Because of the huge expectations that have been placed on her, Louise feels a huge emotional weight and pressure to act in the typical manner befitting a widow, which she follows through with initially. She makes a point to sulk for days on end, giving out a small cry “as a child who has cried itself to sleep continues to sob in its dreams” (Chopin, 1894). At the same time, as her sorrow subsides and she begins to feel optimistic about the future, her spirits lift – she even whispers to herself, "Free! Body and soul free!" (Chopin, 1894). By showing Louise’s personality change in this way, Chopin can show both the cliché of the grieving widow, and what happens when one widow chooses to not react in that same way.
The format of “Story of an Hour” is short and sweet, symbolically indicating the small amount of time Louise is allowed to both grieve for her dead husband and feel excitement at the possibility of being without him. The ‘hour’ of the story itself is a rollercoaster of difficult choices and intense emotions for Louise, as she re-evaluates her own marriage and tries to figure out what it actually meant to her. As she buries herself in the intensity of the death of her husband, it does not take her long to start thinking about the ways in which she could be free.
This is exacerbated by the story’s lack of detail regarding her marriage before the husband’s alleged death; for as much as the audience is aware, he may have had nothing overtly wrong with him. However, the fact that she is so quick to imagine herself free and happy without him tells the audience that she was supremely unhappy with the marriage as it was. Because the story is told in a third-person perspective, we are not given much insight into Louise’s innermost thoughts – only as much as it takes to tell the story. The use of repeated phrases like “life might be long” helps the audience to understand the frenetic nature of the short amount of time involved in this story (Chopin, 1984).
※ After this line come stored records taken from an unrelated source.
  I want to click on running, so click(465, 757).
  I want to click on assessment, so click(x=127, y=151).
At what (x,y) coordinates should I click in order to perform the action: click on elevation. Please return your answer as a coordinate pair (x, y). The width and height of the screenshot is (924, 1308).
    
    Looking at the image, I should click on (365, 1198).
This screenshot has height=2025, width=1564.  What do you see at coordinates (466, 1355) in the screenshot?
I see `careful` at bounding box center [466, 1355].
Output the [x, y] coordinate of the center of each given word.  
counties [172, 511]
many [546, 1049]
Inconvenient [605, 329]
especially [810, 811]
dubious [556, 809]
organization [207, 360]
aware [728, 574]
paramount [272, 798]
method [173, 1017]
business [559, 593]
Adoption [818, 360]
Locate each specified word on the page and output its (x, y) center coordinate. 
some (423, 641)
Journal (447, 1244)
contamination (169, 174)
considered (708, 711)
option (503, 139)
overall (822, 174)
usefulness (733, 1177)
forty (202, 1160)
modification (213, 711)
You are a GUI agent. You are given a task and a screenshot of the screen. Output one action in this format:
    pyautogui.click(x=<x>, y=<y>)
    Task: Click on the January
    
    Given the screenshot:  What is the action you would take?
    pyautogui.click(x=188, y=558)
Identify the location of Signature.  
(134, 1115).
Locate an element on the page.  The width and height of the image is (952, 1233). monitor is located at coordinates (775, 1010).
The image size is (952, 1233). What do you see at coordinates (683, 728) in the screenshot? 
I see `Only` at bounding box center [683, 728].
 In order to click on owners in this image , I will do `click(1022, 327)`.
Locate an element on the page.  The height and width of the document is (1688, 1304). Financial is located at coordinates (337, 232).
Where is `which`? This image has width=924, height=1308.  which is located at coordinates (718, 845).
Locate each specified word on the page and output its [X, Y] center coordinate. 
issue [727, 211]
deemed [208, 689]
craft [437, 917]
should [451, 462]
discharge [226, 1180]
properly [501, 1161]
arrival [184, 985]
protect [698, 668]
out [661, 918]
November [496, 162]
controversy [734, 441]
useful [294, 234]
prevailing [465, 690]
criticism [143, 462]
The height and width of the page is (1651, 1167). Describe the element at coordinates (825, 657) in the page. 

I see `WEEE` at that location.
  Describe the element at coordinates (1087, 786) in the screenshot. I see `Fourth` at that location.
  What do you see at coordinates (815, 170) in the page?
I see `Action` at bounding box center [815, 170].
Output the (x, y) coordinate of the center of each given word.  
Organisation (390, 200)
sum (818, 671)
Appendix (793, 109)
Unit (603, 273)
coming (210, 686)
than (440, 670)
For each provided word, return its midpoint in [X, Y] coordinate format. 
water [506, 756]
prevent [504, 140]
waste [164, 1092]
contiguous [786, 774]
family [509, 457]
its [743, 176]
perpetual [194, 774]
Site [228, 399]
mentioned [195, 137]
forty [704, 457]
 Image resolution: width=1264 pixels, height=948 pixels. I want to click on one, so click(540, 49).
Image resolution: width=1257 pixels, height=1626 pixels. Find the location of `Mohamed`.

With all of these themes and tactics in mind, Chopin’s “Story of an Hour” gives the reader a glimpse into the static and tortured life of married women in the 19th century American South. Louise, like many subjugated women in that time, were forced to be married in order to achieve social stability or raise the status of the men they married. To that end, they were stuck in unhappy marriages that gave them little agency to do what they wanted. Louise, for that brief hour of intense emotion, gets to fantasize about the possibility of being free from her husband, only to die of a mysterious illness right before her husband can come back. The doctors say that Louise died of “heart disease – of the joy that kills” (Chopin, 1894). In this way, she may have died of elation at the sudden realization that her husband was indeed alive, or in shock at the destruction of her dream being shattered by his living.
Works Cited
Chopin, K. (1894). Story of an hour. Vogue.